Tant que les armées peu nombreuses des Romains n'eurent à faire qu'aux armées faibles des peuples de l'Italie, dont la tactique était à-peu-près la même, la disposition par manipules resta sans modifications. Mais lorsque leurs guerres se firent contre des peuples plus puissans, et qui présentaient de grandes masses sur le champ de bataille, il leur fallut nécessairement y opposer des corps plus en état de donner et de recevoir un choc. Alors, sans se départir d'une ordonnance qui leur donnait la mobilité si nécessaire à leur caractère, ils se contentèrent de réunir en un seul corps, un élément ou manipule de chaque arme d'infanterie. Ce corps, qui prit le nom de Cohorte, devint la seconde division de la légion. Cependant l'ordre par cohortes ne fût pas l'ordre de bataille exclusif; ils se servirent aussi et assez souvent de celui par manipules. Il est même à remarquer que lorsqu'ils se mesurèrent avec les Grecs, ils crurent devoir à une ordonnance où tout était sacrifié à la solidité, en opposer

une qui avait la mobilité pour base. Ce furent les manipules qui atiaquèrent les phalanges et les battirent toujours. Ce ne fut qu'après Marius que l'ordonnance par cohortes devint exclusive; les manipules qu'on reconnaissait toujours dans les cohortes ne combattirent plus séparément.
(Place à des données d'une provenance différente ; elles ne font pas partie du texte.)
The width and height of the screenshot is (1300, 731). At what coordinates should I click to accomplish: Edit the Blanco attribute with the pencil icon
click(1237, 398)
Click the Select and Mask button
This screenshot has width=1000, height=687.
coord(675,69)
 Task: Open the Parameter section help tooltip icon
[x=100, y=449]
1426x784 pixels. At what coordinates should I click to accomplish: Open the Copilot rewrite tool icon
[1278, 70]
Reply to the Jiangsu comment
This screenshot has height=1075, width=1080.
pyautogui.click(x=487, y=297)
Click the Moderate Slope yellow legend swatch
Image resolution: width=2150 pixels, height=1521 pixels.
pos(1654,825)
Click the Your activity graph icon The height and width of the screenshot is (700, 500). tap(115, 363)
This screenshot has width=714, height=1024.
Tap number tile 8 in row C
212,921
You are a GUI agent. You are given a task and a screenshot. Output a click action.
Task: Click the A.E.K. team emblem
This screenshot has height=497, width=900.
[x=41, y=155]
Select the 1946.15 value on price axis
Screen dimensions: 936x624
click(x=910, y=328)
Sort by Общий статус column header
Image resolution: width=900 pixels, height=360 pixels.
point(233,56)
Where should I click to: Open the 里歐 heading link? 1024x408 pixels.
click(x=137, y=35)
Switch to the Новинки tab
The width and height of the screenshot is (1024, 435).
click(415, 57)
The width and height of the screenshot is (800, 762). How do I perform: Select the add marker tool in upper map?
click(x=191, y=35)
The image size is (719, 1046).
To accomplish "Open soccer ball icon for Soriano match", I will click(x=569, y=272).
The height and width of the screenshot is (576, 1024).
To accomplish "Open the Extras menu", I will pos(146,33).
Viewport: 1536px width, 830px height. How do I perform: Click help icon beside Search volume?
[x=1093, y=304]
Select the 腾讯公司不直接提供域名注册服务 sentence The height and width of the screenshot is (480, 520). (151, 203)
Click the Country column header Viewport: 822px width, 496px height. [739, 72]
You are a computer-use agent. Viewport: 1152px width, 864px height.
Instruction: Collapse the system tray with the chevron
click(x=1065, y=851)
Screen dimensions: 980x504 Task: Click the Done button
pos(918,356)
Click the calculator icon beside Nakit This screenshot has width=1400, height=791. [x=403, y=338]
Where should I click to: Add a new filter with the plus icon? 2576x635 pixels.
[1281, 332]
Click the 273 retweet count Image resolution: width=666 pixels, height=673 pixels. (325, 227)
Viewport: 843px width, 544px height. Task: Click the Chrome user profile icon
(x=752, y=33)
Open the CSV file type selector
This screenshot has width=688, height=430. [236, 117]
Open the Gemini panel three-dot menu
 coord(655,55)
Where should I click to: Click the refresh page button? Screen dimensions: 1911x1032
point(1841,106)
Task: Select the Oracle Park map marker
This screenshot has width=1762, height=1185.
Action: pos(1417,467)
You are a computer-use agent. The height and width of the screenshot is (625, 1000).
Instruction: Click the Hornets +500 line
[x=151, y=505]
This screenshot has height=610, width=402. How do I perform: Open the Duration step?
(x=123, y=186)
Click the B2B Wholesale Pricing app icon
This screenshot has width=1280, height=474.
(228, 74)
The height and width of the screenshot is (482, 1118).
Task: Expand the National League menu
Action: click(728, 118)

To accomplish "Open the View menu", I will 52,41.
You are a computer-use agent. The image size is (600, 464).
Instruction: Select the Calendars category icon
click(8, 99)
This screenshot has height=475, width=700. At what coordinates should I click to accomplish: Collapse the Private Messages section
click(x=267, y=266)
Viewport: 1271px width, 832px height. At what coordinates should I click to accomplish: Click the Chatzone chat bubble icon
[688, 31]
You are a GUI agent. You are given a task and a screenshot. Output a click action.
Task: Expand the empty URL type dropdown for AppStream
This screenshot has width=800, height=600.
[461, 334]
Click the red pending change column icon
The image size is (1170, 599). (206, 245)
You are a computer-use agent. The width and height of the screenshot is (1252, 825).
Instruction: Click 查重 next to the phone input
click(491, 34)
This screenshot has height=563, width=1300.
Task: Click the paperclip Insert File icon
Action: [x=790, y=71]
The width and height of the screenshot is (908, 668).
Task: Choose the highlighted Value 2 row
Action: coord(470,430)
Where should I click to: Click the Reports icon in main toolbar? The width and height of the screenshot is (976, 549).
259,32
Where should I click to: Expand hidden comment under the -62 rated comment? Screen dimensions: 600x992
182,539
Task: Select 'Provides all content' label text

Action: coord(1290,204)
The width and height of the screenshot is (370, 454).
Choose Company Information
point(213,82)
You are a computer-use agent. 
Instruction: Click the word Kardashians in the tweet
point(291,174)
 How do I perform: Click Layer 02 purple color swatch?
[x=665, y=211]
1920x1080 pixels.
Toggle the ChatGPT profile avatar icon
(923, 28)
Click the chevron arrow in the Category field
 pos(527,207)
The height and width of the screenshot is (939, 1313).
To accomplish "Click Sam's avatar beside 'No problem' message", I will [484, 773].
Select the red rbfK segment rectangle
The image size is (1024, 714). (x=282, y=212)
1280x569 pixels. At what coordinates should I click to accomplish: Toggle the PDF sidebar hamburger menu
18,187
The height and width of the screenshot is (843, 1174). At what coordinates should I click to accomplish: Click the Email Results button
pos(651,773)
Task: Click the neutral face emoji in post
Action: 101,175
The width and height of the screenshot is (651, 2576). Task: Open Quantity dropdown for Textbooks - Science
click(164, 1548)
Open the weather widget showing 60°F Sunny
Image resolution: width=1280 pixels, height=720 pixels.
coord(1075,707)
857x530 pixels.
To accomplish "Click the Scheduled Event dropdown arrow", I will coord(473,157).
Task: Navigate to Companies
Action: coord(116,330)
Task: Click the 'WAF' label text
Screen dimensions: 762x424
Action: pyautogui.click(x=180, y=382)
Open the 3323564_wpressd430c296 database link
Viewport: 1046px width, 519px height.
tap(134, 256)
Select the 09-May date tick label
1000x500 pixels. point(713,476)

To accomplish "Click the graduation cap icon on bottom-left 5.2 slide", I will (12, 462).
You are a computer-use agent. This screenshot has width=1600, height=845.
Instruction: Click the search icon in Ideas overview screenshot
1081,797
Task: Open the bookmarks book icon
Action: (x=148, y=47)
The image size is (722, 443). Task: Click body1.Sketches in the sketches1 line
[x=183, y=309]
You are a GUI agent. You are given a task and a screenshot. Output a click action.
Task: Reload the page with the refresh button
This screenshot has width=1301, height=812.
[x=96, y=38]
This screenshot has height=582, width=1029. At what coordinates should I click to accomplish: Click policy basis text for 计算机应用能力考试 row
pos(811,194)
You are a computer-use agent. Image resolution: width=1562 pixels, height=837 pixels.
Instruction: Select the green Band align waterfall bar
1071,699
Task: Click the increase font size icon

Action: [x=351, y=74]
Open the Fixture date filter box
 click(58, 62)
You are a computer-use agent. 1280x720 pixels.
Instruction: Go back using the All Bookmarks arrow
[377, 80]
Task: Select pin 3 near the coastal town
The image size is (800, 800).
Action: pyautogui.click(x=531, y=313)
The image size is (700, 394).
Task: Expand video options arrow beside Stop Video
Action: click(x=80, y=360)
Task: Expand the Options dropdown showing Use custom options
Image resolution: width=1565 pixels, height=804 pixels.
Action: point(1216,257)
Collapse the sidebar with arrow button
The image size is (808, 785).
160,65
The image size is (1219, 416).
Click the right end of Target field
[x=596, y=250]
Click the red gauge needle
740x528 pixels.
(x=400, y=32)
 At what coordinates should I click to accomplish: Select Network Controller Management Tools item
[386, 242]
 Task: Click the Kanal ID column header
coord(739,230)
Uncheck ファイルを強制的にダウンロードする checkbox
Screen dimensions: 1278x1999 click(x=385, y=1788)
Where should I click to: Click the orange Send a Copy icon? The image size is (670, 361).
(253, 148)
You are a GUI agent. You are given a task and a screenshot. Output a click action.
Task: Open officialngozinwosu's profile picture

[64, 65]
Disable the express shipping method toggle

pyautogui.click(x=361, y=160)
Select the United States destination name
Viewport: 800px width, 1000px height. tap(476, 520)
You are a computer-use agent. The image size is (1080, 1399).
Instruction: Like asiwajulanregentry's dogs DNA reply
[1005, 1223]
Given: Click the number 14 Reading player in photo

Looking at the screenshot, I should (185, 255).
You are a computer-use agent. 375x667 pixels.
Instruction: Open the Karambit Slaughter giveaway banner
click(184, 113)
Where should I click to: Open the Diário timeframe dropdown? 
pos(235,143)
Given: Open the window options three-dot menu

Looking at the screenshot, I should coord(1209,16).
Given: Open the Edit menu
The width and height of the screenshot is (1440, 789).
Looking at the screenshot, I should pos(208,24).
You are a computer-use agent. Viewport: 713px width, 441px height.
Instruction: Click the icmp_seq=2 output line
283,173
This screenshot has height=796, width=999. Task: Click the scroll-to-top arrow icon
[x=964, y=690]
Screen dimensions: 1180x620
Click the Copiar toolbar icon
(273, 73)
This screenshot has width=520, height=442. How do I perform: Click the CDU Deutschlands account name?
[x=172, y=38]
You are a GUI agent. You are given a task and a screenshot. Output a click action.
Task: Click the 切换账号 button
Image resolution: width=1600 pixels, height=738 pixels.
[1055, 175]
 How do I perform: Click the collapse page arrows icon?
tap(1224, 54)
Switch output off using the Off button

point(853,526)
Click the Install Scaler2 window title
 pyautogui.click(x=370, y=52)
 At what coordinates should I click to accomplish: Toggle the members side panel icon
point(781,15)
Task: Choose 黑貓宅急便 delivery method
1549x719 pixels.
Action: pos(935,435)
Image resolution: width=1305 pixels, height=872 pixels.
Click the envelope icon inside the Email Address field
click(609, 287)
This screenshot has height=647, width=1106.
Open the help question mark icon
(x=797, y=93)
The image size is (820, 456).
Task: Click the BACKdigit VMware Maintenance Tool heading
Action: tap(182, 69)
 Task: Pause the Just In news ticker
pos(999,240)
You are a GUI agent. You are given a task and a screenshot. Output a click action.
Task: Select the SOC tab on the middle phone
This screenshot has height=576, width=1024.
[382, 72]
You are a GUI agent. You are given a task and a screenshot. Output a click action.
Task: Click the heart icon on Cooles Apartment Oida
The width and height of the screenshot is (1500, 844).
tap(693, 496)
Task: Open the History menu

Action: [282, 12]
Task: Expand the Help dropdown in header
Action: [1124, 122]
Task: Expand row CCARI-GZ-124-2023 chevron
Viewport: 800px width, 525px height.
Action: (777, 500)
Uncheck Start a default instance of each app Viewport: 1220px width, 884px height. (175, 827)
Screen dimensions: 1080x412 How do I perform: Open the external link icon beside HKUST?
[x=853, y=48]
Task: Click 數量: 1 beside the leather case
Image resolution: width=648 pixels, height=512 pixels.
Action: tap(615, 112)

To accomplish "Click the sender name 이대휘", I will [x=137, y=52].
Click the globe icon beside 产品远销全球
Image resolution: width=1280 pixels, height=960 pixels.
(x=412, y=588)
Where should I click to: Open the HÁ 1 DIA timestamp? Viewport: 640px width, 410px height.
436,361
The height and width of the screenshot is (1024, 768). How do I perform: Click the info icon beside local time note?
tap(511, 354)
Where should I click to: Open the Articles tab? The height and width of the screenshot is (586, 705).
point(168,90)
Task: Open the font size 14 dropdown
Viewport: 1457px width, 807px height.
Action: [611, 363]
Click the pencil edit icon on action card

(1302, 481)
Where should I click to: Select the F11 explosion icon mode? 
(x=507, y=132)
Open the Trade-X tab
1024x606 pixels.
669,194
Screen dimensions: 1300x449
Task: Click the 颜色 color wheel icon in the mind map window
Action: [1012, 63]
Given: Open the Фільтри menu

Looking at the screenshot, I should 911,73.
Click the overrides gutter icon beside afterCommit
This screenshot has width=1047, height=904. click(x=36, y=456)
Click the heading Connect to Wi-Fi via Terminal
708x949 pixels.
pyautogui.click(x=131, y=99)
Jusqu'à cette époque et même à peu près jusqu'aux temps de César, les machines de guerre, comme les balistes et les catapultes ne furent en usage que pour les siéges. Mais alors on s'en servit aussi dans les armées, et on connut des machines de siège et des machines légionnaires, comme nous avons de l'artillerie de siège et de campagne. De petites catapultes, des balistes montées sur des chariots légers, d'autres maniées par des hommes et connues sous les noms de scorpions et de manubalistes ou arcobalistes (arbalêtes) suivaient les armées et étaient mises en batterie, dans les endroits désignés par le général. Le premier exemple des batteries de machines à la suite des armées, qu'on trouve dans l'histoire, est tiré des commentaires de César (L. VIII.) Il est bien dommage qu'elle ne nous ait pas conservé les noms des deux soldats, qui à la bataille de Crémone, gagnée par les troupes de Vespasien sur celles de Vitellius, donnèrent le premier exemple d'une batterie de campagne prise sur l'ennemi.

Cette nouvelle révolution dans le système de guerre amena nécessairement une diminution dans la profondeur de l'ordre de bataille. Nous en trouvons des exemples nombreux dans les différentes guerres qui suivirent et sans en choisir de beaucoup postérieurs, je me contenterai de citer Titus, qui, dans la guerre contre les Juifs, réduisit ses cohortes à six rangs. Arrien, qui écrivait sous Adrien, dans le fragment qui nous reste de son expédition contre les Alanes, tout en voulant adopter une disposition plus capable de résister au premier choc de ces peuples, ne donna que huit rangs à son infanterie. M. de Folard qui a cherché à augmenter, d'une manière un peu hyperbolique, l'effet des machines de jet, pour prouver que ses colonnes ne doivent pas plus craindre le canon que la phalange ne craignait les balistes, aurait bien plutôt dû rechercher pourquoi, aussitôt

que les balistes parurent dans les armées, la profondeur des cohortes diminua. La tactique Romaine n'éprouva plus de changement jusqu'à Constantin; mais après cette époque son histoire est celle de sa décadence. Si quelques généraux d'un mérite supérieur donnèrent un éclat momentané aux armes romaines, elles n'en retombèrent que plus profondément dans la dégradation.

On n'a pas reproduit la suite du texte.